Source document:
#Poetry Danez Smith: Forward Award Poetry 2018

- Author: Danez Smith
- Title: Don’t Call Us Dead
- Published: 2017
- Genre: poems
- Trivia: Short list National Book Award 2017
- Trivia: Awarded Forward Prize in London 18 September 2018
Conclusion:
- Once I figured out who ‘WE” were and
- what “HERE” meant and
- where SOMEWHERE and SOMEPLACE is…
- in the first poem ‘Summer, Somehere’
- my mind wanted to race through the entire collection immediately.
- Don’t.
- Take the time to read each poem at least 10 x…let them sink in.
- Danez Smith has broken through the formal poetry rules and created a
- poetry that is unique …all its own.
- There is a crude but eloquent energy in every piece of writing
- Danez Smith is a meteorite of the poetry world.
“Don’t Call Us Dead,” landed on the longlist for the National Book Award 2017.
WINNER:
Frank Bidart, Half-light: Collected Poems 1965-2016 (Farrar, Straus and Giroux / Macmillan Publishers)

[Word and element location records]
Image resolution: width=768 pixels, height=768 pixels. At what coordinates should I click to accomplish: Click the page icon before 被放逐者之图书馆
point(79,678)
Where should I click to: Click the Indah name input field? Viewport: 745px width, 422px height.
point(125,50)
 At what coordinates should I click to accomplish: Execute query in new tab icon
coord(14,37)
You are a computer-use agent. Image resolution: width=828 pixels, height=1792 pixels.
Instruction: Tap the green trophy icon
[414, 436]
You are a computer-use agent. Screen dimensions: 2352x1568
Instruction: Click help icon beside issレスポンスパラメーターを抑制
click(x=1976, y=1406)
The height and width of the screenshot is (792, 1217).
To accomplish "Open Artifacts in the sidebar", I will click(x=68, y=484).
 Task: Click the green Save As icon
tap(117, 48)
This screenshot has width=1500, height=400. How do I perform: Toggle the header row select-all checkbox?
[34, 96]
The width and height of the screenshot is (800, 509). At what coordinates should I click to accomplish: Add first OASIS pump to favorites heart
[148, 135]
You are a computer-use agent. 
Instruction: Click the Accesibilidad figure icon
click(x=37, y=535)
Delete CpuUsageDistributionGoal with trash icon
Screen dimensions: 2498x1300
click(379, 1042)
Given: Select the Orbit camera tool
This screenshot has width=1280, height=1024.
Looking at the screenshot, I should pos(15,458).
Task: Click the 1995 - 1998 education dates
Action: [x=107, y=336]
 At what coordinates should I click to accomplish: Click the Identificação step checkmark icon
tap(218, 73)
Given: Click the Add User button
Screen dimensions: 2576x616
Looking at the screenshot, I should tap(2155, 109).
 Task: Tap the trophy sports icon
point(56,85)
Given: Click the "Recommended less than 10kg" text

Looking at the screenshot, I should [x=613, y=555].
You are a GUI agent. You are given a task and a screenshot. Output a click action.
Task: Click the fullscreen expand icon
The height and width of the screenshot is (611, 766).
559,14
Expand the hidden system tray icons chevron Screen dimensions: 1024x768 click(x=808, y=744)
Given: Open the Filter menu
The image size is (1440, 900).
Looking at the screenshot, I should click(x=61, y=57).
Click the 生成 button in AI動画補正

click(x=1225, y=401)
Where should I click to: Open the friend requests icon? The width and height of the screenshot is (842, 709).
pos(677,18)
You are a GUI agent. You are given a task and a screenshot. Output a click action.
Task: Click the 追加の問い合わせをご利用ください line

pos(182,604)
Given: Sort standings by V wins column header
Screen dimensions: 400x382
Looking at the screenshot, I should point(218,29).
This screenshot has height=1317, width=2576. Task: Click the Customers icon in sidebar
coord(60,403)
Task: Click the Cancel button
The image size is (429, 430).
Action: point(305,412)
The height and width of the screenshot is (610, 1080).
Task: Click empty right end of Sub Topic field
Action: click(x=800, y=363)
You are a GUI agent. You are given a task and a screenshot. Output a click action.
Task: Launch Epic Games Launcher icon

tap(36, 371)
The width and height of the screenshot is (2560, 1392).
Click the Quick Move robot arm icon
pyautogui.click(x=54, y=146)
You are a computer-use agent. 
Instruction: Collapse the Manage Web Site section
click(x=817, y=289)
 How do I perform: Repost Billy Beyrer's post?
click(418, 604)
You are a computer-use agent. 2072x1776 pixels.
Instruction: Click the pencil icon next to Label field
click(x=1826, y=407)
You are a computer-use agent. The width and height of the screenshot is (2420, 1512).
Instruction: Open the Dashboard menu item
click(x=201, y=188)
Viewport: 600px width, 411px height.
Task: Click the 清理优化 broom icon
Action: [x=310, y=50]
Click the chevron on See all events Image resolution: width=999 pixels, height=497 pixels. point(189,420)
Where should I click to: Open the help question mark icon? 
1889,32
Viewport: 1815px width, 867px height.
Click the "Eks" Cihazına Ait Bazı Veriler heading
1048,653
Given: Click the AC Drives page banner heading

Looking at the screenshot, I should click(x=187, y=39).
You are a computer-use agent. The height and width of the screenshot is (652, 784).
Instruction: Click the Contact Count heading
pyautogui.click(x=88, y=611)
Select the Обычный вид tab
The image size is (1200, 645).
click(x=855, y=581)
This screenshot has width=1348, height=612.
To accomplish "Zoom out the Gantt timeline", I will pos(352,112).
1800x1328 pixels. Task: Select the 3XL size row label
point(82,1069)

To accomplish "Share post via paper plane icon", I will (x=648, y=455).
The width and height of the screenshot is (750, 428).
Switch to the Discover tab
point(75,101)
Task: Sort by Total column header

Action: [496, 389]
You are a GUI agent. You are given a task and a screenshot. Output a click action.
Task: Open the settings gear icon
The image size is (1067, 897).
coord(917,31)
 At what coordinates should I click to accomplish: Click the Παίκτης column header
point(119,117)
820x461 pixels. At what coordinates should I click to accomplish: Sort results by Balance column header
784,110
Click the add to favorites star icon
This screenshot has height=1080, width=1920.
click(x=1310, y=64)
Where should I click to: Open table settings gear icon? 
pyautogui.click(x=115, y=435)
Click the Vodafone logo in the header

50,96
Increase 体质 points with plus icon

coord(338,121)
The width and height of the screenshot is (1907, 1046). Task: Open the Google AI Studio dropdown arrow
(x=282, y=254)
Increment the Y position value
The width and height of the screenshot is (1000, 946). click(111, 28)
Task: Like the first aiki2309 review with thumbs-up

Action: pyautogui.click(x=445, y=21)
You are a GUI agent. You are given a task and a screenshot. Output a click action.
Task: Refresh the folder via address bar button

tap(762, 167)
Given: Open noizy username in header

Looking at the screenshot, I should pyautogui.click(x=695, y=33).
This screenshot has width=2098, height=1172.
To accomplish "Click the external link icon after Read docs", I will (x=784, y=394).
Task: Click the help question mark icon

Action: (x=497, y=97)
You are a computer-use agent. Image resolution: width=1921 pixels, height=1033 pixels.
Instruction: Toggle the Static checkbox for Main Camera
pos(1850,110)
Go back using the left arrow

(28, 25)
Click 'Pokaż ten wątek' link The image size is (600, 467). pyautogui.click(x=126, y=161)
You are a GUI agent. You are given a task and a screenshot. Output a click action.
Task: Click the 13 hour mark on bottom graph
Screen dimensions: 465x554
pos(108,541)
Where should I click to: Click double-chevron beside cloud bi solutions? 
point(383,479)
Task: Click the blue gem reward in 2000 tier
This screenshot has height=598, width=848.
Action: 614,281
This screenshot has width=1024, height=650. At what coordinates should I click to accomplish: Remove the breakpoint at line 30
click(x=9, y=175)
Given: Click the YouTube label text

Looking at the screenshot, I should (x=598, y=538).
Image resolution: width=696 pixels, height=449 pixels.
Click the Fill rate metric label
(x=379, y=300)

Instruction 1: Please repeat everything in the Danez Smith review from "- There is a" down to "Book Award 2017.".
Instruction 2: According to the Danez Smith review, on what date was the book awarded the Forward Prize in London?
Instruction 3: Resume the Danez Smith review, picking up after its last line.

Output 1:
- There is a crude but eloquent energy in every piece of writing
- Danez Smith is a meteorite of the poetry world.
“Don’t Call Us Dead,” landed on the longlist for the National Book Award 2017.

Output 2: 18 September 2018

Output 3:
Finalists:
- Leslie Harrison, The Book of Endings (University of Akron Press)
- Layli Long Soldier, WHEREAS (Graywolf Press)
- Shane McCrae, In the Language of My Captor (Wesleyan University Press)
- Danez Smith, Don’t Call Us Dead (Graywolf Press)
Last thoughts:
- Don’t Call Us Dead wrestles with what it means to
- be a young black gay man in America.
- It begins with a lengthy poem — “summer, somewhere” —
- that imagines a utopic afterlife for
- victims of racism and police brutality.
- This is not language…it is music in your head!
- Here is the first stanza of the poem…..amazing!
“summer, somewhere”
somewhere, a sun. below, boys brown
as rye play the dozens & ball, jump
in the air & stay there. boys become new
moons, gum-dark on all sides, beg bruise
-blue water to fly, at least tide, at least
spit back a father or two. i won’t get started.
history is what it is. it knows what it did.
bad dog. bad blood. bad day to be a boy
color of a July well spent. but here, not earth
not heaven, we can’t recall our white shirts
turned ruby gowns. here, there’s no language
for officer or law, no color to call white.
if snow fell, it’d fall black. please, don’t call
us dead, call us alive someplace better.
we say our own names when we pray.
we go out for sweets & come back.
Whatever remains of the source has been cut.